* **Do this**:
Copy the listing below, swapping "footer links" for "navigation links" and keeping everything else unchanged. Leave the pictures out.

* **Provided records**:
-- BEGIN --

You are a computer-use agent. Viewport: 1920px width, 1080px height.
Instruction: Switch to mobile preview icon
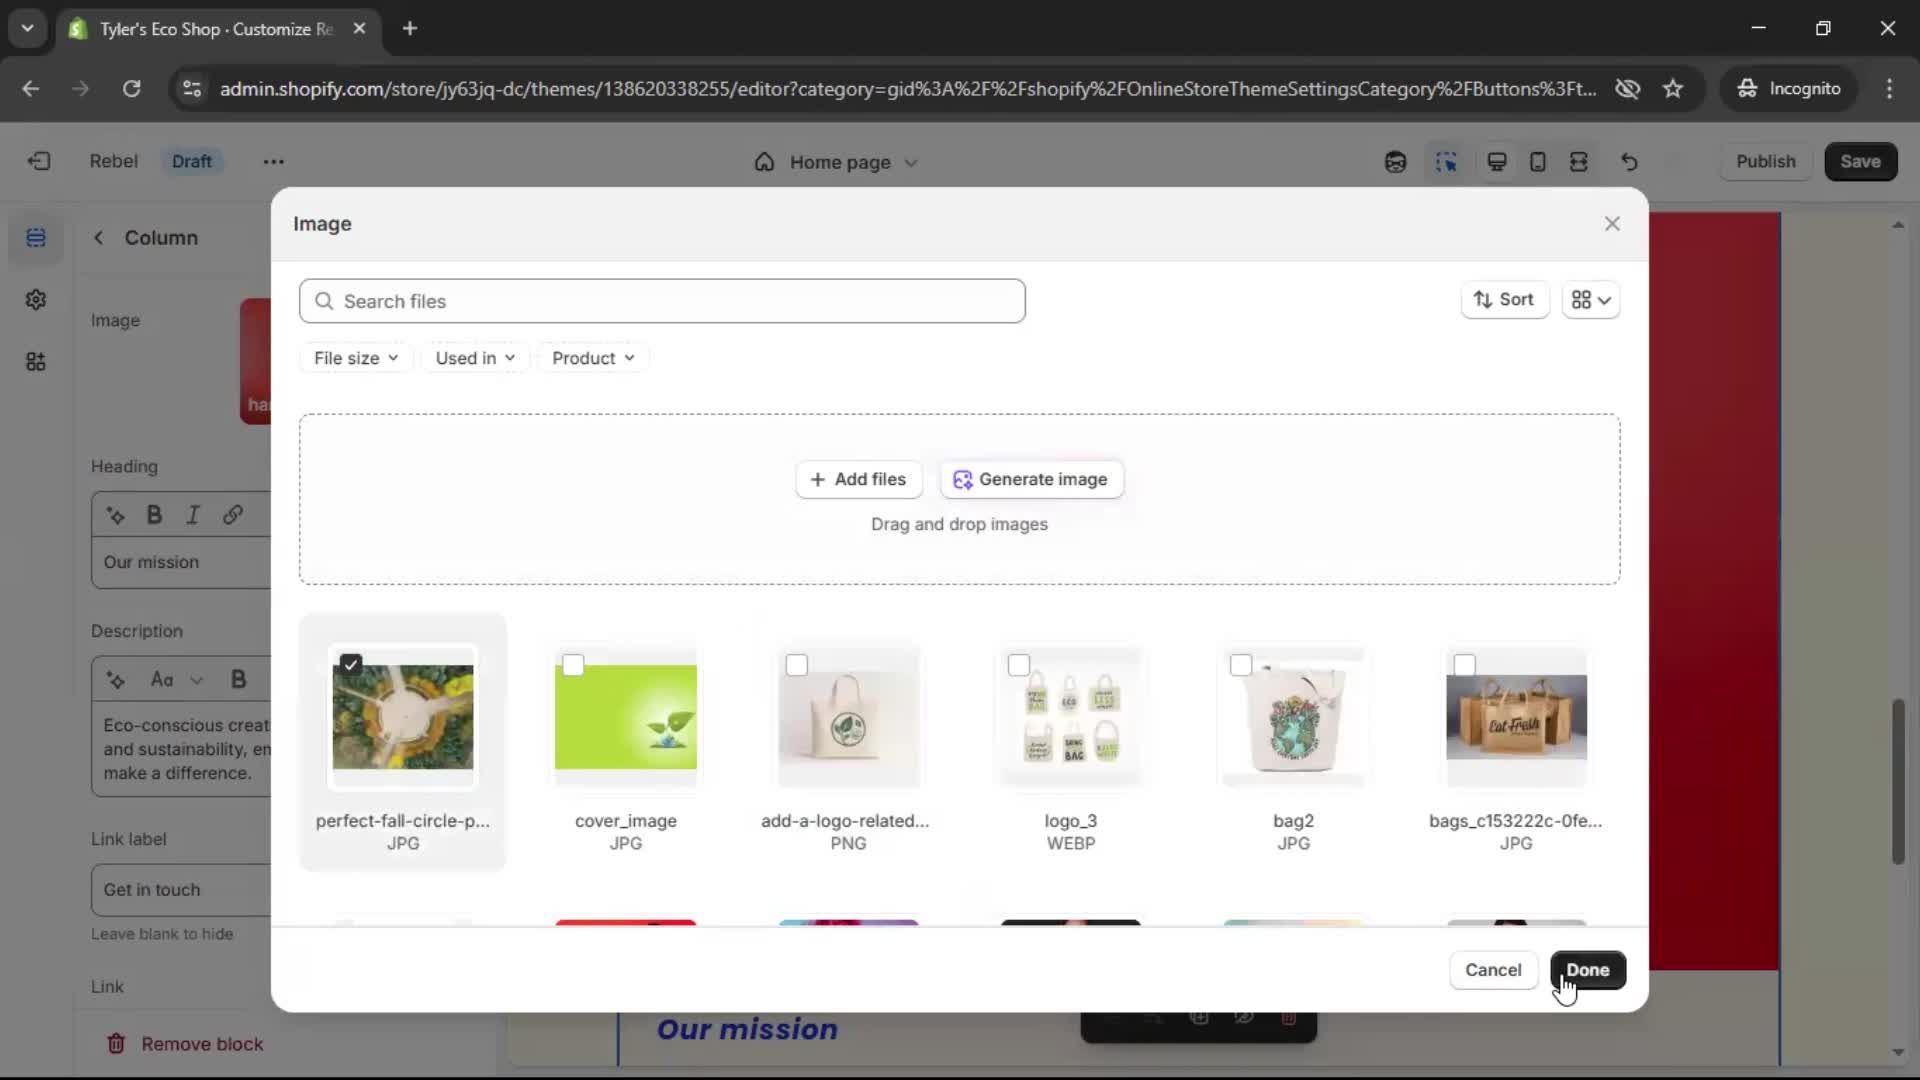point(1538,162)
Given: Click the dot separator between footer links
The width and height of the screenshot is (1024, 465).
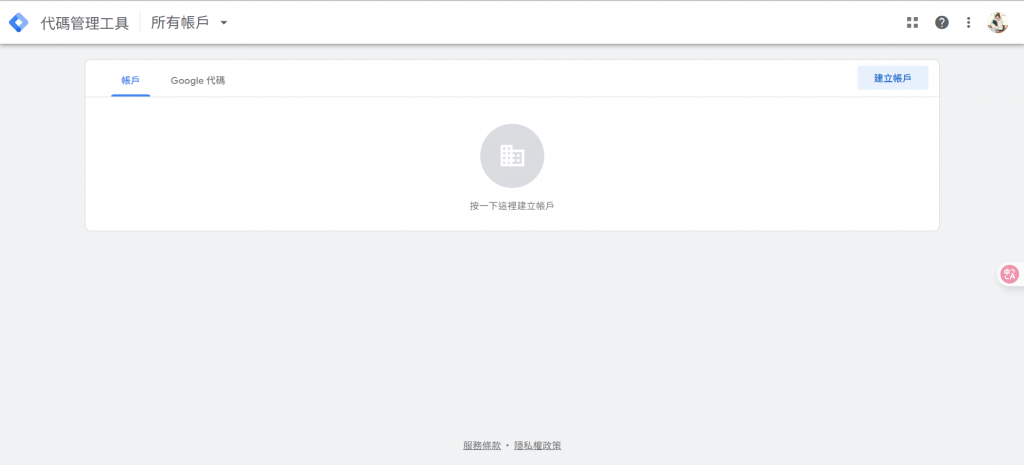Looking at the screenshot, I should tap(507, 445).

-- END --

* **Full solution**:
You are a computer-use agent. Viewport: 1920px width, 1080px height.
Instruction: Switch to mobile preview icon
point(1538,162)
Given: Click the dot separator between navigation links
The width and height of the screenshot is (1024, 465).
Looking at the screenshot, I should tap(507, 445).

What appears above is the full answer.